▶ **INPUT DATA**:
—————

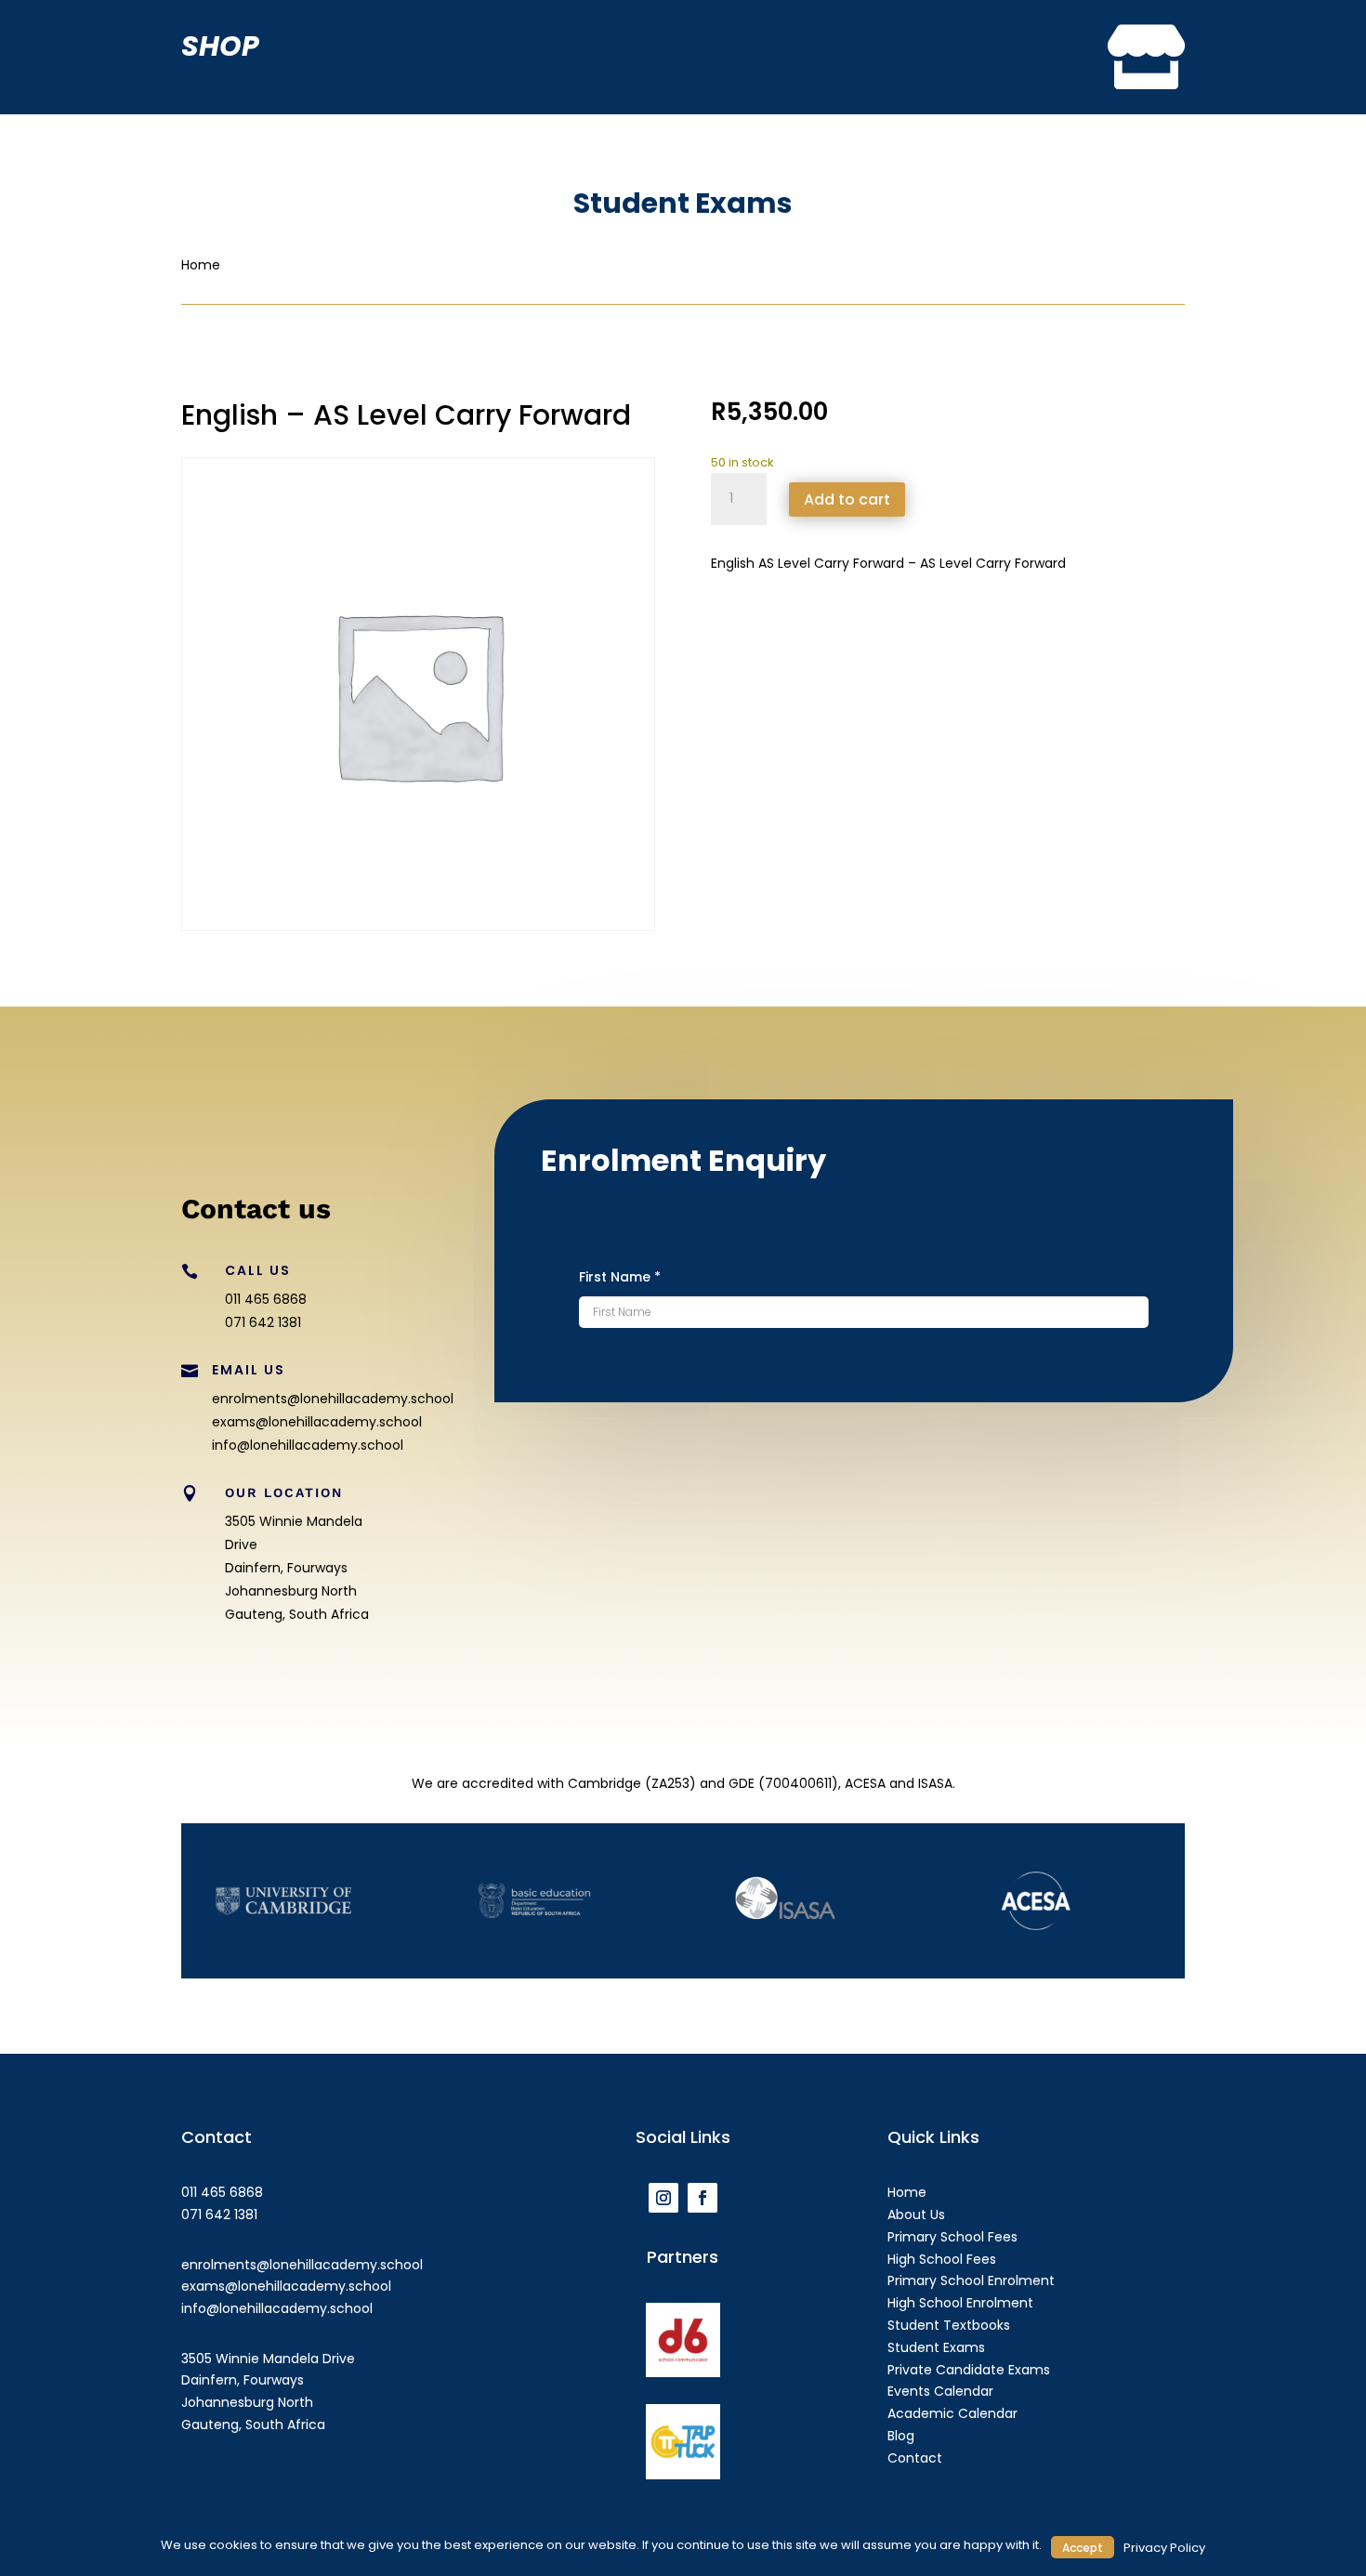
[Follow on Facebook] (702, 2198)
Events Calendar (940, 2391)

—————

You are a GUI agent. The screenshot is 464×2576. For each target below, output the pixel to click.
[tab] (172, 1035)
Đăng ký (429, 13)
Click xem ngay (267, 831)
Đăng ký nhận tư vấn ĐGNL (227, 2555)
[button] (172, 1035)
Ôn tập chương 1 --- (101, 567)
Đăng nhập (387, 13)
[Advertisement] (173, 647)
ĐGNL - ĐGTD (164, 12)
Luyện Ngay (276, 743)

—————

▶ **TASK PROMPT**: When you reach the line containing "Đăng ký (429, 13)" in the data above, start copying exactly, and stop after the line containing "Luyện Ngay (276, 743)".

▶ **SOLUTION TO THIS EXERCISE**:
Đăng ký (429, 13)
Click xem ngay (267, 831)
Đăng ký nhận tư vấn ĐGNL (227, 2555)
[button] (172, 1035)
Ôn tập chương 1 --- (101, 567)
Đăng nhập (387, 13)
[Advertisement] (173, 647)
ĐGNL - ĐGTD (164, 12)
Luyện Ngay (276, 743)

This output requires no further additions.